What Lom said is right. I can take an example out of Team Fortress 2.
There are 2 bats, same type, same skin, except one records kills. Yet the one that doesn't record kills is more rare, therefore, even though it has less use, it is worth a ton more than the other. Rarity sells, especially when a use is to make things look nice which I believe is the reason most of the blocks in Minecraft exist. (Clay/bricks have no use except to make things look nice, and they sell for much higher than most blocks)
What I really have noticed in this thread is the sheer lack of real concrete points. So, being someone who's been testing this trading for a few days, I'll provide what I know.

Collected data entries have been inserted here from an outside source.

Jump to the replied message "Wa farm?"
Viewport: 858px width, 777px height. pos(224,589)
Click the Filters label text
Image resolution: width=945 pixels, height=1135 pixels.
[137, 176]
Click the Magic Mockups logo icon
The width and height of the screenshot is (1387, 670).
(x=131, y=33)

There is one trade on that list which stands out. I currently have a villager (not talking about this server, fyi) trapped in my house which has a deal, 20 Paper - 1 Emerald.
For every stack of sugarcane, I get 3.2 emeralds.
Now sugarcane is an item with a capping point, meaning it's not always in demand. There's a certain cap on how much you need, around the amount to make 15-30 bookcases and enough for speed potions, but here, it gets unlimited trade-in value. On a large sugarcane farm, I can easily get a full inventory of sugarcane every 3-5 minutes. I can craft this into paper and trade it for ~115 emeralds.
What can 115 emeralds get me?
Funny you asked, it can get me:
460 Bottles of Enchanting. That's three lvl 30 enchants, and most of the way to a fourth one. Netting anywhere from 3-10k credits from selling the enchanted items.
345 Glowstone. On a good day, I used to be able to get 1200 a stack for glowstone...for some reason. This would yield around 6500 credits.
800 Porkchops/Steak. Keeps me fed for a while, not all that expensive, but again decreases the value of food.
575 Glass.
4 Sets of Chainmail armor.
Over 1000 cookies.
The point I'm trying to make here, is that you can transfer a useless commodity (sugarcane/paper) into several other slightly more useful commodities, which cost more. This won't fix the economy, the only thing that will do that is to inflate the living hell out of credits. Which would be done by providing a high trade-in on diamonds/gold, but unfortunately that's been denied several times.
So you can clearly see here that you can get hundreds of emeralds every few minutes, and make well more money than mining diamonds. You can make more money farming sugarcane for 60 minutes that mining diamonds for a month.